Merge pull request #11498 from tajila/userRaised

(0.24.0) Fix utf8 range check in SCC
eclipse-openj9 · Dec 16, 2020 · 703aa2a · 703aa2a
2 parents 5cbd27b + 49ee6b5
commit 703aa2a
Showing 1 changed file with 10 additions and 2 deletions.

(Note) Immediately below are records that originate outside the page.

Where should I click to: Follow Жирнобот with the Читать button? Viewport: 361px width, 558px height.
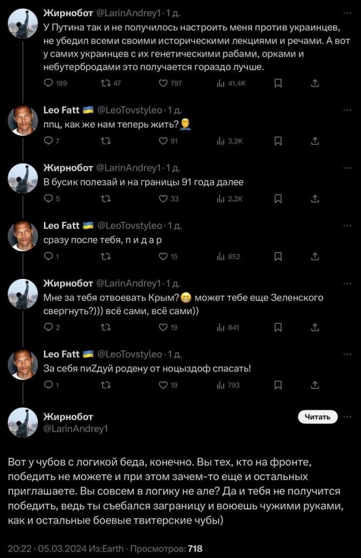(318, 417)
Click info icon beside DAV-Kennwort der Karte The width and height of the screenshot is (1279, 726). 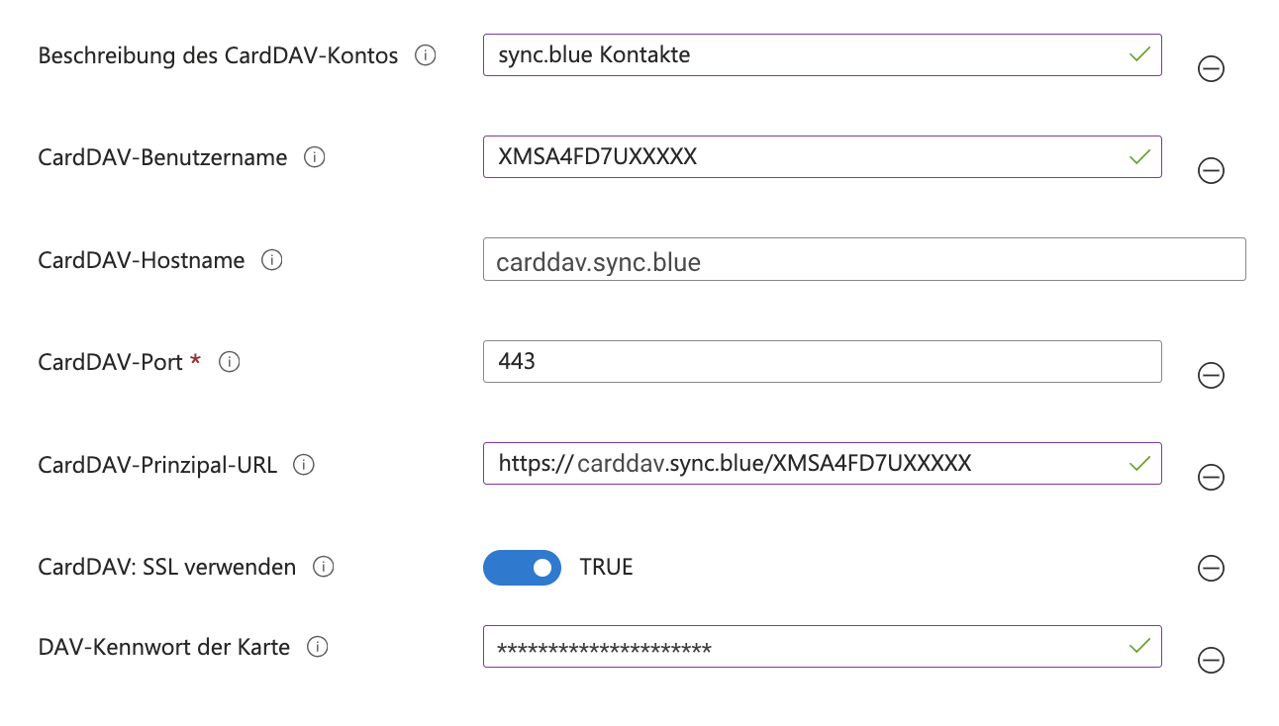click(317, 647)
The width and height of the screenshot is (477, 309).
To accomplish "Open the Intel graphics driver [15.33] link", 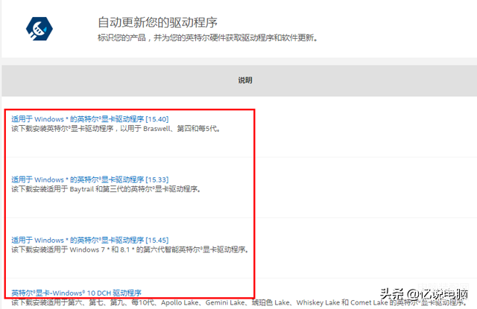I will tap(90, 179).

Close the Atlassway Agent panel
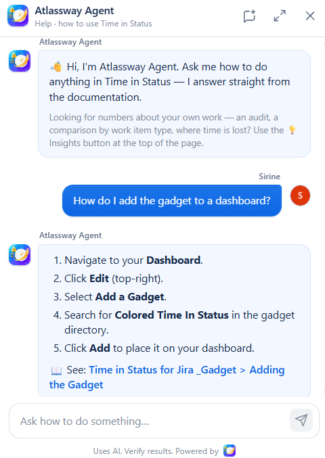click(310, 16)
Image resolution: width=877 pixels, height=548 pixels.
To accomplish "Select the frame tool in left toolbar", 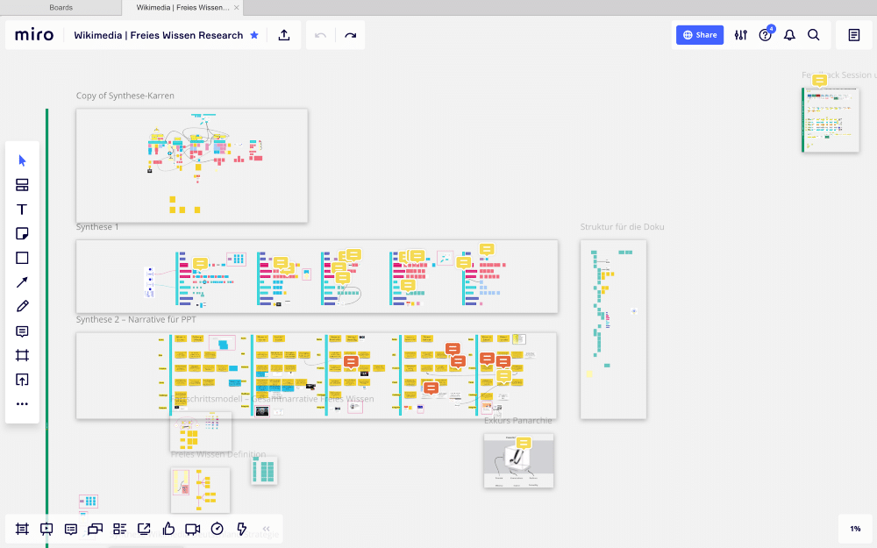I will [23, 356].
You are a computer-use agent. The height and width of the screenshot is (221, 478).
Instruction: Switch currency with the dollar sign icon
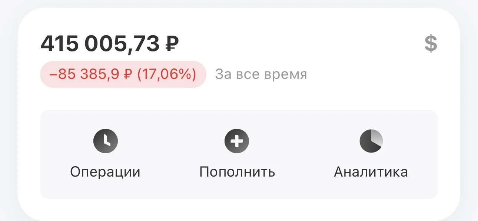pyautogui.click(x=431, y=44)
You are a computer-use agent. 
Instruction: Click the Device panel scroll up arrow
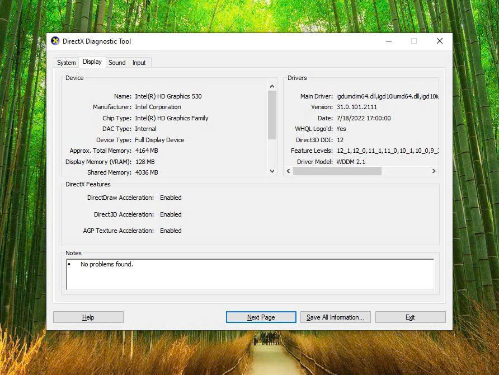(272, 87)
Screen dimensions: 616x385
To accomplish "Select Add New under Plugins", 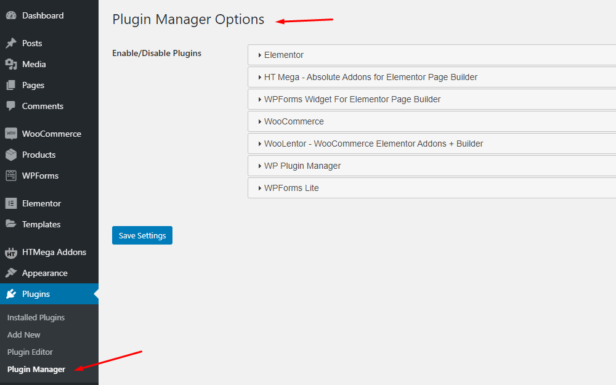I will [23, 334].
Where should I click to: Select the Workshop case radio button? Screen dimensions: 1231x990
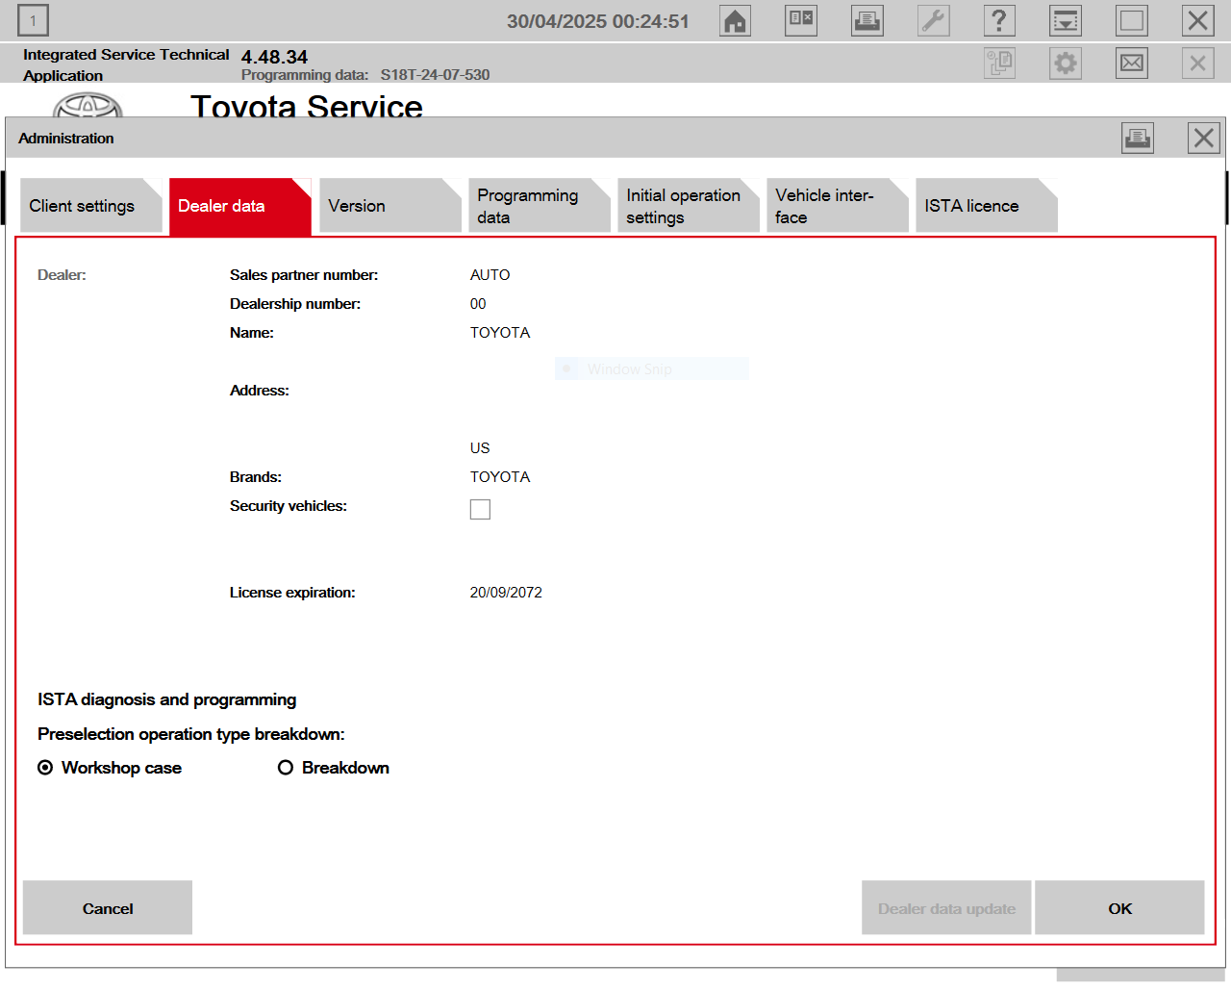point(45,768)

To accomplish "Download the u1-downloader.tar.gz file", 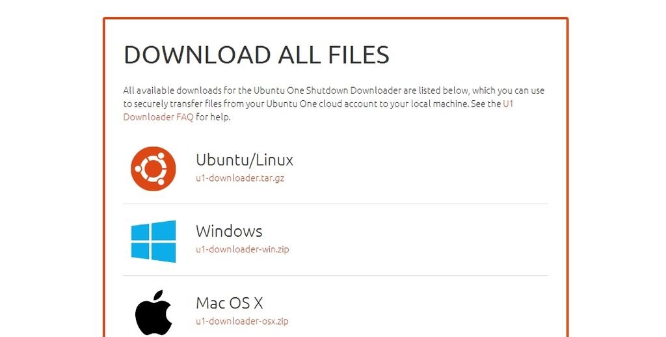I will point(240,178).
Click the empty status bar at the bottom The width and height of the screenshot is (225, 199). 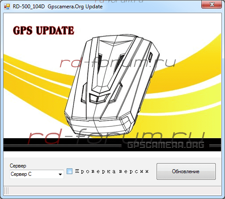pyautogui.click(x=112, y=191)
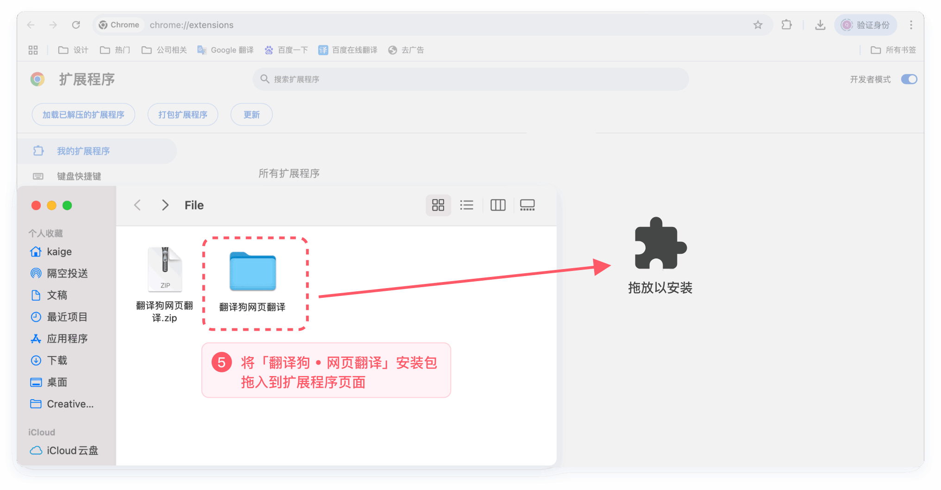Select My Extensions in the sidebar
This screenshot has width=941, height=490.
(83, 151)
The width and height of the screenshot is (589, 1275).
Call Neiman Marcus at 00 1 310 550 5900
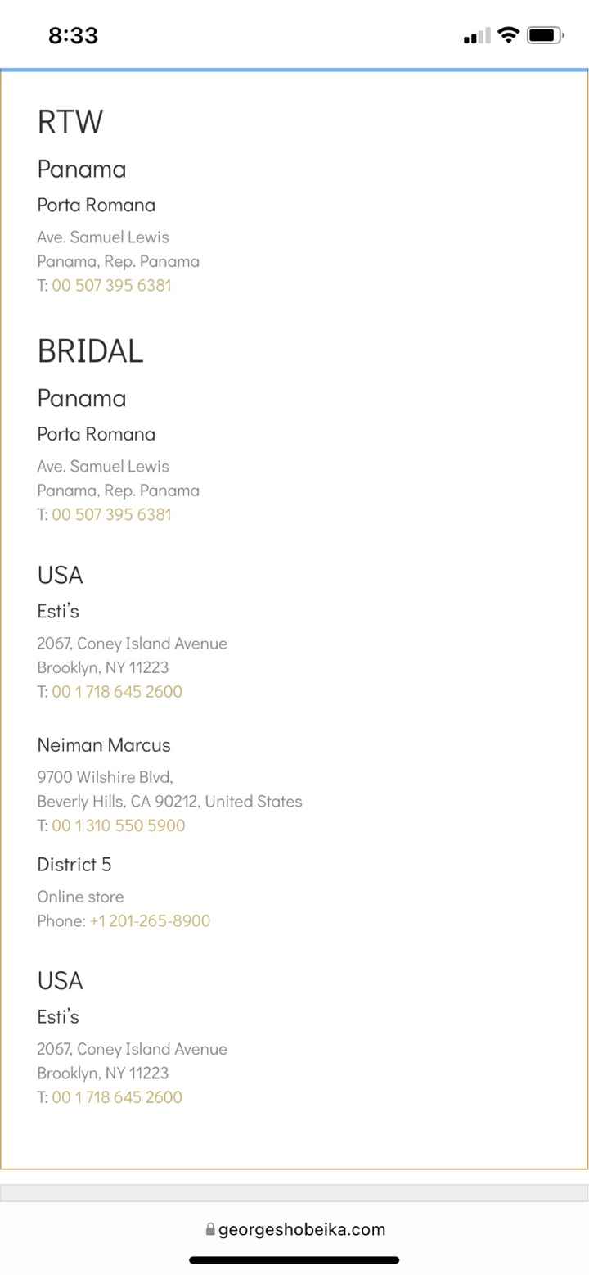(x=119, y=825)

diff --git a/runtime/bcutil/ComparingCursor.cpp b/runtime/bcutil/ComparingCursor.cpp
@@ -539,9 +539,17 @@ bool
 ComparingCursor::isRangeValidForUTF8Ptr(J9UTF8 *utf8)
 {
 	U_8 *ptr = (U_8*)utf8;
-
+	/*
+	 * Need to check the UTF8 to verify that it is either in a J9MemorySegment or in the
+	 * SCC.
+	 */
 	if (_checkRangeInSharedCache) {
-		return FALSE != j9shr_Query_IsAddressInCache(_javaVM, utf8, J9UTF8_TOTAL_SIZE(utf8));
+		/* Need to check if the header (length field) is in range first, before reading the length
+		 * to determine if the rest of the data is in range. Failure to do so results in potentially
+		 * dereferencing inaccessible memory.
+		 */
+		return j9shr_Query_IsAddressInCache(_javaVM, utf8, sizeof(J9UTF8))
+				&& j9shr_Query_IsAddressInCache(_javaVM, utf8, J9UTF8_TOTAL_SIZE(utf8));
 	} else {
 		UDATA maxLength = getMaximumValidLengthForPtrInSegment(ptr);